Thursday, March 01, 2018

In order to write poetry, you must first invent the poet to write it.

Antonio Machado’s epigram goes: “in order to write poetry, you must first invent a poet to write it.” I take this as a general rule that crosses genres, and put it in radical juxtaposition with that debauched child of American transcendentalism: write what you know. The latter has always bugged me, on many counts. How do you know that you know is the epistemologically most basic. There is something imagination squeezing, a certain corseting of energy, that is at stake here. You would not advise a tennis player to play the game that she knows, or the plumber to confine herself to only the known, the expected. You’ll never play excellent tennis or do good plumbing that way. All concern acts that are elaborated in contexts full of unforeseen variables, which you bump into and learn from – for instance, you learn what you don’t know. Every time a car mechanic goes, “come on baby, work”, or a cook go, “it tastes done,” what is expressed is the essential duality of work, the fact that the material has a separate essence from the laborer, one that must be respected, must be persuaded to cooperate. To go at things with too much knowing is to go at them blindly, egotistically. Practical knowing is imagining and conjuring. 
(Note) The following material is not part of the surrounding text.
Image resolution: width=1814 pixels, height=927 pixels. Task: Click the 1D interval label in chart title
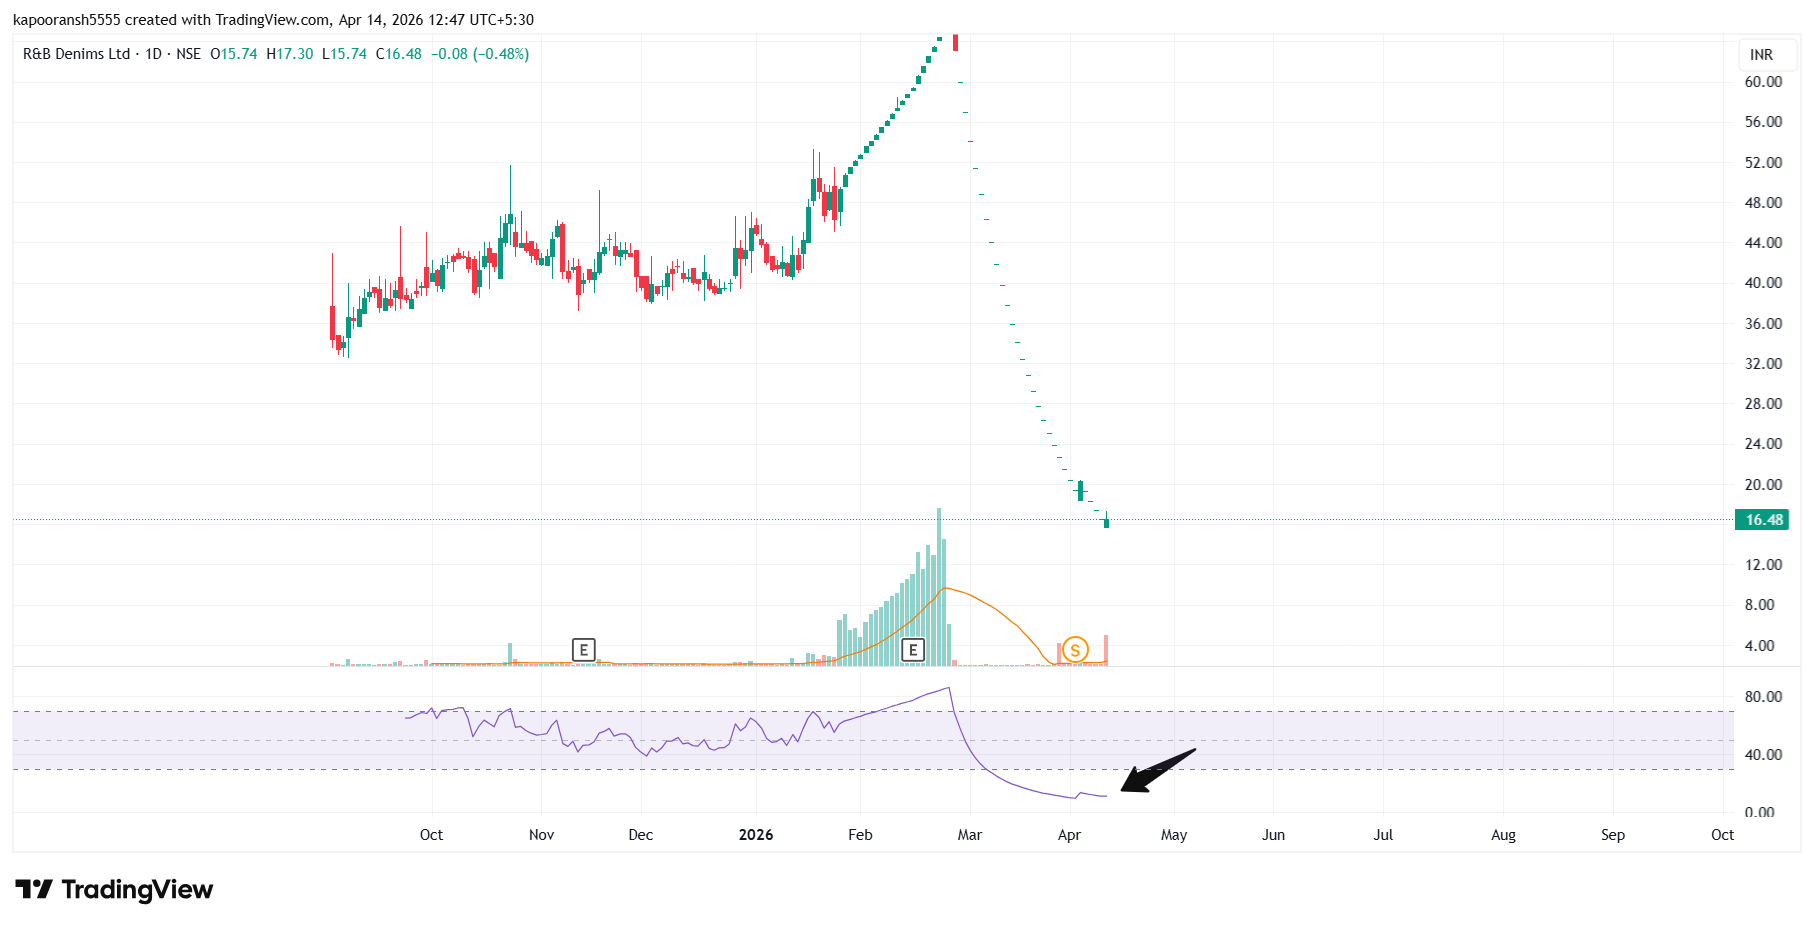(153, 54)
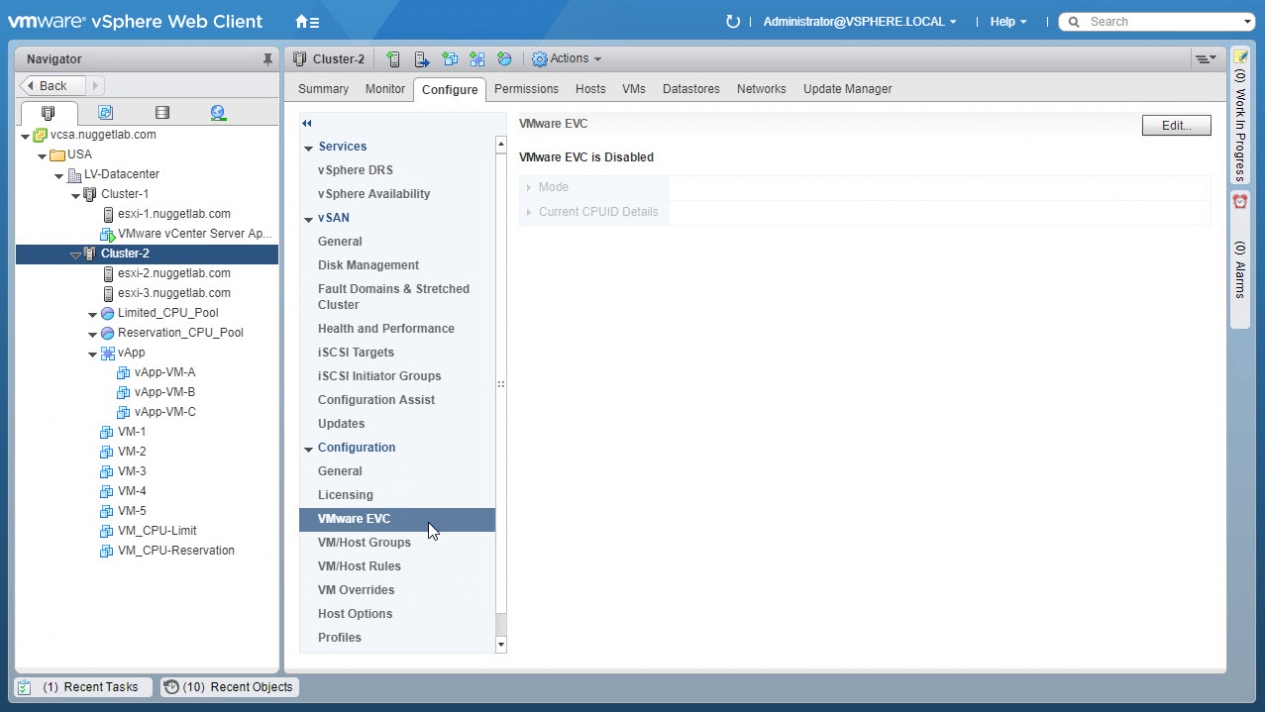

In this sense, what Machado is saying applies to tennis and plumbing as well. Such is the power of the imagination that organizations are instinctively on guard against it. Engels recorded that factories in Northern England forbade their workers from singing – workers culled from an agricultural world in which singing was a basic working trait. I’m sure the factories came up with many a bogus reason, but the real one was fear – fear and the desire for power. A worker crushed into being an animated ball bearing is a worker who will not resist, who has no power over his or her work. The worker who imagines the better worker, the other worker, is on the road to power. Strip them of their imagination first – that is the social cost of doing business in the world of capitalism that Engels was describing. One that is very much with us.